DESCRIPTION OF THE TASK: Beginning with the opening line, restate the following material exactly, up through the line that contains "Task: Click the BIOS export share icon".

:: DATA SHOWN

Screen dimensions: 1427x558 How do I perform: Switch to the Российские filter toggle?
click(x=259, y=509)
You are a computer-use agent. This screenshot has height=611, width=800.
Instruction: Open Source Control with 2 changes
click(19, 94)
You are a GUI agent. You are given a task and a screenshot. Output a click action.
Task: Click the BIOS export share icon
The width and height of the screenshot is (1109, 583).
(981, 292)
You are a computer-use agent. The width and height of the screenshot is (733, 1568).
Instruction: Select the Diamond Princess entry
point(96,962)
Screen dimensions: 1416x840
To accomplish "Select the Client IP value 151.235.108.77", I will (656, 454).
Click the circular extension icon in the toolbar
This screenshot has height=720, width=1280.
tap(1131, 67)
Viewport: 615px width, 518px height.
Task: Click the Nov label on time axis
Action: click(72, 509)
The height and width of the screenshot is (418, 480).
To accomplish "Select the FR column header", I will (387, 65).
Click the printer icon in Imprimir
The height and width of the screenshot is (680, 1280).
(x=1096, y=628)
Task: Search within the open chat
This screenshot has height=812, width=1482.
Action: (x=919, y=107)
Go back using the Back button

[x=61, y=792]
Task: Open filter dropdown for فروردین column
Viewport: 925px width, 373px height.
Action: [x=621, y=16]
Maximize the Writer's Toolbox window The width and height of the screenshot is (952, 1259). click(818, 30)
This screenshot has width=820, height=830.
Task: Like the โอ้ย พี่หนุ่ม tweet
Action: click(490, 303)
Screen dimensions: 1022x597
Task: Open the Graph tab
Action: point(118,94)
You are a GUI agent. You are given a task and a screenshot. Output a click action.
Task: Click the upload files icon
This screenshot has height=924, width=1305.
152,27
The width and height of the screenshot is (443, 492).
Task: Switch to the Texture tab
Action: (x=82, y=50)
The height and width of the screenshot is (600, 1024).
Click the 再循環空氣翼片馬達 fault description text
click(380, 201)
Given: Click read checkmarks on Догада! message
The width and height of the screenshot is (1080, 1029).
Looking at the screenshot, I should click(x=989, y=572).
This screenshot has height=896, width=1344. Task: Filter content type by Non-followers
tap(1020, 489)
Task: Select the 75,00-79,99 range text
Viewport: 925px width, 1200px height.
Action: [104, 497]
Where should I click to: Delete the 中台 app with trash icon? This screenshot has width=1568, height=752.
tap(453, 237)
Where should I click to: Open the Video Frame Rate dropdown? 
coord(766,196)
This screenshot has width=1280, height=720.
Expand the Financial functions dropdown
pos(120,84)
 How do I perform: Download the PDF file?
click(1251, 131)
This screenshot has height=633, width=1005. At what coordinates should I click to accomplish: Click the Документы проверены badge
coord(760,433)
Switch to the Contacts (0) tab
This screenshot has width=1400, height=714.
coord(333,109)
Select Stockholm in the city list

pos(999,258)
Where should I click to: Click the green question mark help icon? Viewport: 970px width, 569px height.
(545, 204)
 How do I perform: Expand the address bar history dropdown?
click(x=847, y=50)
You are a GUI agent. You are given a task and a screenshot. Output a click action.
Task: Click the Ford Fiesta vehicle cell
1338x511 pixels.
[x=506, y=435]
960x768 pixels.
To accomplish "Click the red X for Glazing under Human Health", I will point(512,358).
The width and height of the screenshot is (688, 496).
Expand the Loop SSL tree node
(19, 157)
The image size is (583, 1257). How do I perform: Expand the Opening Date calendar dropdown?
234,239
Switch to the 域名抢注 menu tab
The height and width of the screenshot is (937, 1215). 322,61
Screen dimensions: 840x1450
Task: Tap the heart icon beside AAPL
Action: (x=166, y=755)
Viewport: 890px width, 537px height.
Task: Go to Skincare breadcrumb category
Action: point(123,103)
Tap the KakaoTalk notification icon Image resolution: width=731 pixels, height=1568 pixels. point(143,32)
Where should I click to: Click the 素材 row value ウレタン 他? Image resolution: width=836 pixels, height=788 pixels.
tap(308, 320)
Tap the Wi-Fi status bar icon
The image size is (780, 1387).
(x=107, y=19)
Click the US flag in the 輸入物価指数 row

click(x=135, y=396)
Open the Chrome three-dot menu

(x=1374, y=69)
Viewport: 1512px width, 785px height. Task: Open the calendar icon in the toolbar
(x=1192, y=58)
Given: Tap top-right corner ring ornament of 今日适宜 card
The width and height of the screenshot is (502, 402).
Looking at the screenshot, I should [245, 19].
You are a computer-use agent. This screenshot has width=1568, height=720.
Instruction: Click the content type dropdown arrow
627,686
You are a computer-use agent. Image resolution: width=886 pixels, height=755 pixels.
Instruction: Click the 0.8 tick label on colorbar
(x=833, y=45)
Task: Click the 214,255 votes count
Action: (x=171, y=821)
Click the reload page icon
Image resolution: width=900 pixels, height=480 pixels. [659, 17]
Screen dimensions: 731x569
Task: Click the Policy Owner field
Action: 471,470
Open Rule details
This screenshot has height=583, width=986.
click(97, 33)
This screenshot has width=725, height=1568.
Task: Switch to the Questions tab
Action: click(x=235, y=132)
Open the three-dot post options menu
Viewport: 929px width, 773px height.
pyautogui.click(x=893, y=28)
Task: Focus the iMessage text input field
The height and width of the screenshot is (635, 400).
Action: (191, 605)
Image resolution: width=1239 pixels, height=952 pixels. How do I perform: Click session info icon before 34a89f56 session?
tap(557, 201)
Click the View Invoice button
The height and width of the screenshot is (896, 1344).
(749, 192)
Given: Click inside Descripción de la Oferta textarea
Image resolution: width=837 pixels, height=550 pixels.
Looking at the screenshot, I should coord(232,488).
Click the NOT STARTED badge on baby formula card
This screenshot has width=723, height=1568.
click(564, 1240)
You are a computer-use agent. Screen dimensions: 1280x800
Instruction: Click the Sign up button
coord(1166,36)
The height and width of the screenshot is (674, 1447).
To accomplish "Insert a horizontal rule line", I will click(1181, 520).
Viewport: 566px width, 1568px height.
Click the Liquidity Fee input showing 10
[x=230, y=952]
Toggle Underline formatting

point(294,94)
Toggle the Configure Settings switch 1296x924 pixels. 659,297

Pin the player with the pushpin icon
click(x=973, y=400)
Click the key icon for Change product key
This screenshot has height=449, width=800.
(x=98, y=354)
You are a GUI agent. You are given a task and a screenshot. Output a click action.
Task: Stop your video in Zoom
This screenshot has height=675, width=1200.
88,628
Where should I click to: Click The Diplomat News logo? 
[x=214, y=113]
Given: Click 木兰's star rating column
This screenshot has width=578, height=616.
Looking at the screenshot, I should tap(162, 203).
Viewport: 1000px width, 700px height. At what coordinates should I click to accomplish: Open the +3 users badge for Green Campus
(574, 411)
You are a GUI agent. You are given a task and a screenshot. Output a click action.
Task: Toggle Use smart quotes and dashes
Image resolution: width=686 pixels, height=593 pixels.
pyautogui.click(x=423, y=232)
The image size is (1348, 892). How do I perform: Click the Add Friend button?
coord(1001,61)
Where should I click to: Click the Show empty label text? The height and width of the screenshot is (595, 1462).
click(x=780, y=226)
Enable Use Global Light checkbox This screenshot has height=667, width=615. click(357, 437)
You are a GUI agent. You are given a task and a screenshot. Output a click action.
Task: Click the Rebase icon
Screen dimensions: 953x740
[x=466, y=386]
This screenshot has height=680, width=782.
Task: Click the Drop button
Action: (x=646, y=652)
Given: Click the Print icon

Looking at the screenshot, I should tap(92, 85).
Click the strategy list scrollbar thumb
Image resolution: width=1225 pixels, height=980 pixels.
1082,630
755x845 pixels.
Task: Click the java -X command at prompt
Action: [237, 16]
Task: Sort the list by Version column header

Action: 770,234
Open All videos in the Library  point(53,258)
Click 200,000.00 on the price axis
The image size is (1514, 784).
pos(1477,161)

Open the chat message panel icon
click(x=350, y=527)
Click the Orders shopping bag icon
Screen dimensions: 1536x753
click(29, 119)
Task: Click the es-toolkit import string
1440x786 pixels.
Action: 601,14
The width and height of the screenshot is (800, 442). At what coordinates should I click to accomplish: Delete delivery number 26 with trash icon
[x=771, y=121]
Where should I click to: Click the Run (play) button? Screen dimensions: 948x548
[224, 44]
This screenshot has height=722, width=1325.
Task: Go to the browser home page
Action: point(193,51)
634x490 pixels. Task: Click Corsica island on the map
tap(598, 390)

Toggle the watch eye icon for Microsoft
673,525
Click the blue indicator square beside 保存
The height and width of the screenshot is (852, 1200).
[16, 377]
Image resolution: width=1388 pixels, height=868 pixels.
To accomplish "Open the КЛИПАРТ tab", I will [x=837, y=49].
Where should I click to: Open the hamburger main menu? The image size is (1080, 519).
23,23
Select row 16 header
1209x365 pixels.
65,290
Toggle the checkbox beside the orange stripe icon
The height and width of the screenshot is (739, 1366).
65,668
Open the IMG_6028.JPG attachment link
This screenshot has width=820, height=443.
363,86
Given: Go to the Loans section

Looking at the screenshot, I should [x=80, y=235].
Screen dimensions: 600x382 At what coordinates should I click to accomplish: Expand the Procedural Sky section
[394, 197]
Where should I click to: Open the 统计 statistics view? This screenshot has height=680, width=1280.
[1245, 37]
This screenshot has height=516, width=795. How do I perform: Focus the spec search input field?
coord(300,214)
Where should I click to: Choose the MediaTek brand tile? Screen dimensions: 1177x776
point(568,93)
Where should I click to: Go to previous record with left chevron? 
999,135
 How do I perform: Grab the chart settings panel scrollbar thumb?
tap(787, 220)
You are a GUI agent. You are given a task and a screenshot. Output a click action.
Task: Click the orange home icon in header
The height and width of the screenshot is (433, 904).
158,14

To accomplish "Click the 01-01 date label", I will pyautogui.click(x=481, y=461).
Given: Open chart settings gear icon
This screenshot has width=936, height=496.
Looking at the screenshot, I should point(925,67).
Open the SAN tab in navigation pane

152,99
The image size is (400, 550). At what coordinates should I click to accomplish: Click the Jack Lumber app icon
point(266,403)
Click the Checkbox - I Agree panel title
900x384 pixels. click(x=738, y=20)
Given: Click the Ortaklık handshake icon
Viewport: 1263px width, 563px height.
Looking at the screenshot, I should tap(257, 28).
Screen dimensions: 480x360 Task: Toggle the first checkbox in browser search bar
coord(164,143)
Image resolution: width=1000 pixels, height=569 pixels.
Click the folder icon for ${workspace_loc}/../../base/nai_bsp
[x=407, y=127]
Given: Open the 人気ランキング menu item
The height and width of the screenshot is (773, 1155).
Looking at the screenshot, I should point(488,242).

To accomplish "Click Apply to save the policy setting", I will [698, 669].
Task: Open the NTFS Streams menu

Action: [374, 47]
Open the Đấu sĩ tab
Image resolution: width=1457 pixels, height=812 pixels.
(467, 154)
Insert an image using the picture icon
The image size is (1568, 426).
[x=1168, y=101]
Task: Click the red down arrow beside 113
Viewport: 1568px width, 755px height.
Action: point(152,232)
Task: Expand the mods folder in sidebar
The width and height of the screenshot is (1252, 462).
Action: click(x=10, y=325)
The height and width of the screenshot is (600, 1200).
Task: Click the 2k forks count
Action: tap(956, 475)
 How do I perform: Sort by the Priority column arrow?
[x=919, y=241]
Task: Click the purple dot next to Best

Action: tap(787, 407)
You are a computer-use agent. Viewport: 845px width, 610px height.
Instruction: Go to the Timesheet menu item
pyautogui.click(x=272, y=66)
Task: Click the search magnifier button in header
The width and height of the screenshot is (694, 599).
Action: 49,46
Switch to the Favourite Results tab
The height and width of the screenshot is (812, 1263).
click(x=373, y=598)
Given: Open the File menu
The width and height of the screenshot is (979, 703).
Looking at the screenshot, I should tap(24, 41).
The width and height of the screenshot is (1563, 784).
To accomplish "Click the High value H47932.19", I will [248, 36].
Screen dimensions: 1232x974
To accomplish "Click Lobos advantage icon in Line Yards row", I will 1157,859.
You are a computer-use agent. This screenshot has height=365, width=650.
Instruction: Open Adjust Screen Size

::::

THE ANSWER:
Screen dimensions: 1427x558 How do I perform: Switch to the Российские filter toggle?
click(x=259, y=509)
You are a computer-use agent. This screenshot has height=611, width=800.
Instruction: Open Source Control with 2 changes
click(19, 94)
You are a GUI agent. You are given a task and a screenshot. Output a click action.
Task: Click the BIOS export share icon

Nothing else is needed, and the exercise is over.